CRITIQUE: NI A VENDRE NI A LOUER (2011)

C’est enfin le week-end, un week-end de printemps sur le littoral atlantique. Ce week-end-là, deux retraités se rendent dans leur résidence secondaire, une maisonnette aussi vaste qu’un timbre poste, et croisent un couple de punks ayant pour gîte une maison dessinée sur le sable d’une plage. Plus loin, deux imposteurs vêtus d’orange et de vert se mettent au golf non loin d’une procession funéraire. Au même moment, un représentant en parapluies a rendez-vous avec une maîtresse sado-maso dans un hôtel du bord de mer où séjournent deux couples dont l’existence sera chamboulée par un cerf-volant perdu. Il est aussi question d’étudiants des beaux arts, de voitures de sport, de voitures sans permis, de voitures de golf, de voitures volées, de caravane, de toile de tente, de lecteur de code-barres, de cadre photo décoré de coquillages et de tempête nocturne. Un week-end où les destins, les classes sociales, les générations, les sentiments, les douleurs comme les joies, se croisent. Un week-end à la mer, en somme.

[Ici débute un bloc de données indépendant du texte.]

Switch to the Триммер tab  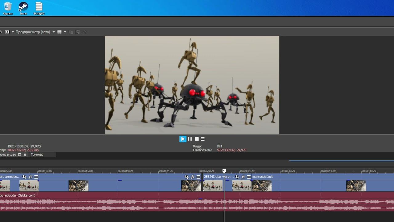click(x=37, y=155)
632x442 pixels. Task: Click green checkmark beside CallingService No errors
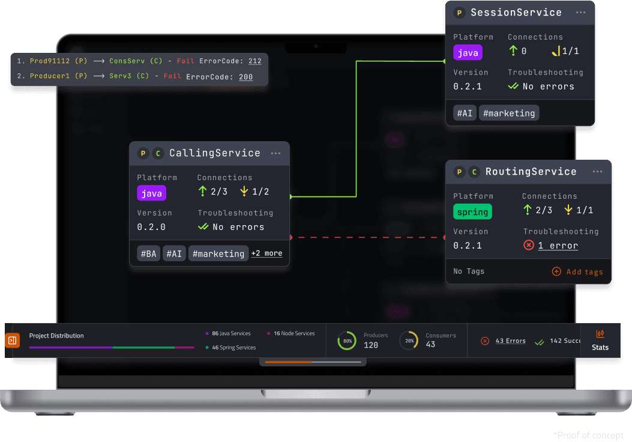click(x=202, y=227)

Deux ans après « les petits ruisseaux« , Pascal Rabaté revient pour faire la nique aux blockbusters estivaux avec un film très très loin de ceux-ci en s’intéressant une fois de plus aux petites gens! Rabaté rend ici hommage aux films de Tati avec cette fantaisie qui malheureusement en découragera certains (3 personnes ont quitté la salle!). En effet, sans aucun dialogue, le film est une succession de saynètes dans lesquelles l’absurde est roi, quelque part entre « Monsieur Hulot » et « la party » de Blake Edwardes. Seule compte la mise en scène et Rabaté s’en sort plus que bien et nous offre même de bien jolies trouvailles comme l’épicier qui dessine lui-même ses codes-barres à la règle et au stylo! Côté personnages, Pascal Rabaté sait s’entourer, avec outre Gamblin, François Damiens, François Morel, ou encore Gustave Kervern. Le seul regret que j’ai tient au fait que ces merveilleux acteurs, si drôles quand ils s’expriment oralement soient réduits au silence. Bref, un exercice de style très réussi  à destination d’un public averti et une belle alternative aux Transformers et autres Harry Potter!

CRITIQUE: MAMMUTH (2010)

Ad Vitam

Serge Pilardosse vient d’avoir 60 ans. C’est l’heure de la retraite et certains de ses anciens employeurs n’ayant pas tout fait dans les règles, il lui manque des trimestres. Il décide donc d’enfourcher sa moto (une « Mammuth ») et de partir à la quête de ses anciens bulletins de paye.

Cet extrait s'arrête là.